Start GIVEN RECORDS

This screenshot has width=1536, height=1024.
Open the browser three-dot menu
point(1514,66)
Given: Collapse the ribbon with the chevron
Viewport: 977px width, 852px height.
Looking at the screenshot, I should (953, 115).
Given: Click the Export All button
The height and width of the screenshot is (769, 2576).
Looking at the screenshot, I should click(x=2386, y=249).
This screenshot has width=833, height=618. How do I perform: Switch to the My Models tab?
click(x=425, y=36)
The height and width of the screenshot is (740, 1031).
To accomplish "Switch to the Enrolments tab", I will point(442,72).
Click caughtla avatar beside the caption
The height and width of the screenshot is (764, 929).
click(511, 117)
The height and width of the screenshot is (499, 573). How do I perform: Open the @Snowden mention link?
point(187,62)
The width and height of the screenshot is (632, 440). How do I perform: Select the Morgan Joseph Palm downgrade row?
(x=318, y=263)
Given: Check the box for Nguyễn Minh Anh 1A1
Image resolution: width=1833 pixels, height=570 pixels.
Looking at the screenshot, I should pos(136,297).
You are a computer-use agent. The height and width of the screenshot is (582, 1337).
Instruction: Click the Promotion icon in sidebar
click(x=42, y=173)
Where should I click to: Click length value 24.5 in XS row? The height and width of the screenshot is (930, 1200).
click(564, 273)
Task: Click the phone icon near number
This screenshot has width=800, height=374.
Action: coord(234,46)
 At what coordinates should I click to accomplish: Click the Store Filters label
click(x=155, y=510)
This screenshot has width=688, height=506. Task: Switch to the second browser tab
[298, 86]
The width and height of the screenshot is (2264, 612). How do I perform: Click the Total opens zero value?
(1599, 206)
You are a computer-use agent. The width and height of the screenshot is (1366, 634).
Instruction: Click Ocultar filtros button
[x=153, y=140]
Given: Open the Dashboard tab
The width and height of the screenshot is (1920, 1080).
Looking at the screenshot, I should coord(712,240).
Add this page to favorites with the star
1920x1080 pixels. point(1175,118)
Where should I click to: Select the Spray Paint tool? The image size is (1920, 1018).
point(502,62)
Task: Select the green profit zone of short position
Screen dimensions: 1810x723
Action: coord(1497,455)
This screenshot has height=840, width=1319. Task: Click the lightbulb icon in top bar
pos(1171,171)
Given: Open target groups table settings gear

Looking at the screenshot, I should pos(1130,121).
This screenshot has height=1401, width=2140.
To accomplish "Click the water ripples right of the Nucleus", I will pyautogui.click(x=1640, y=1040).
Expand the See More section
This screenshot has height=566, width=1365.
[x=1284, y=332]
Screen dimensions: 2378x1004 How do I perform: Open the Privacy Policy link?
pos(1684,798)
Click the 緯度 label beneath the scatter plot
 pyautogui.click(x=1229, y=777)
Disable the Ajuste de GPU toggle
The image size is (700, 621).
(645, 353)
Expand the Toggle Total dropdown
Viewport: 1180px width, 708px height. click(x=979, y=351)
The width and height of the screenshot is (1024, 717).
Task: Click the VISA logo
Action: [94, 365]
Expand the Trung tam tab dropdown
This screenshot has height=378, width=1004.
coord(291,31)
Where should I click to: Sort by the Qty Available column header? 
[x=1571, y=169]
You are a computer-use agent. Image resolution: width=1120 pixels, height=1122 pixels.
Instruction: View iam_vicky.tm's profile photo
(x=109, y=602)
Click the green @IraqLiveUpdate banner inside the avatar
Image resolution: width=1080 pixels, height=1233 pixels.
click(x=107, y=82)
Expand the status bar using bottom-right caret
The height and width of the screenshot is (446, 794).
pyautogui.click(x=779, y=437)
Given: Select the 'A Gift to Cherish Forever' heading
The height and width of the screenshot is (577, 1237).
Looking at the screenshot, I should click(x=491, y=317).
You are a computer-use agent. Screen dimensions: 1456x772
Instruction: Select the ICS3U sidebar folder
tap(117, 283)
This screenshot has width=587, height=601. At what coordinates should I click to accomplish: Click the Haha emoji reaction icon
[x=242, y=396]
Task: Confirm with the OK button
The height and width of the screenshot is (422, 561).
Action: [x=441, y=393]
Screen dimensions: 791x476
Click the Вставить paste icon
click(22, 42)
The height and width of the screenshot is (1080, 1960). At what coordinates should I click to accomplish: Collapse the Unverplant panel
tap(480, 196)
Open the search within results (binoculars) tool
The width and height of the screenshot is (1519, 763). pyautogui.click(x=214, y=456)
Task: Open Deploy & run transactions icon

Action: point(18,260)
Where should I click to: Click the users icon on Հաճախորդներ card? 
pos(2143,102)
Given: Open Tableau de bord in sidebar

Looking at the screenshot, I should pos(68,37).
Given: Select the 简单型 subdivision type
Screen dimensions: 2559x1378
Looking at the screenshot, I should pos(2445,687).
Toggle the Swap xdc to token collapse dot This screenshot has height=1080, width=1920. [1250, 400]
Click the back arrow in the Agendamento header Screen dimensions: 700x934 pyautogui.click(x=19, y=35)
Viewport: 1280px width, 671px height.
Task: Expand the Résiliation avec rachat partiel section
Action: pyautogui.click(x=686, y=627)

End GIVEN RECORDS

▶ REQUIRED WORK: Write out the lines from the one containing "Given: Check the box for Nguyễn Minh Anh 1A1" through the one containing "click(x=42, y=173)", keeping both of those lines in.

▶ ANSWER FOR THIS EXERCISE:
Given: Check the box for Nguyễn Minh Anh 1A1
Image resolution: width=1833 pixels, height=570 pixels.
Looking at the screenshot, I should pos(136,297).
You are a computer-use agent. The height and width of the screenshot is (582, 1337).
Instruction: Click the Promotion icon in sidebar
click(x=42, y=173)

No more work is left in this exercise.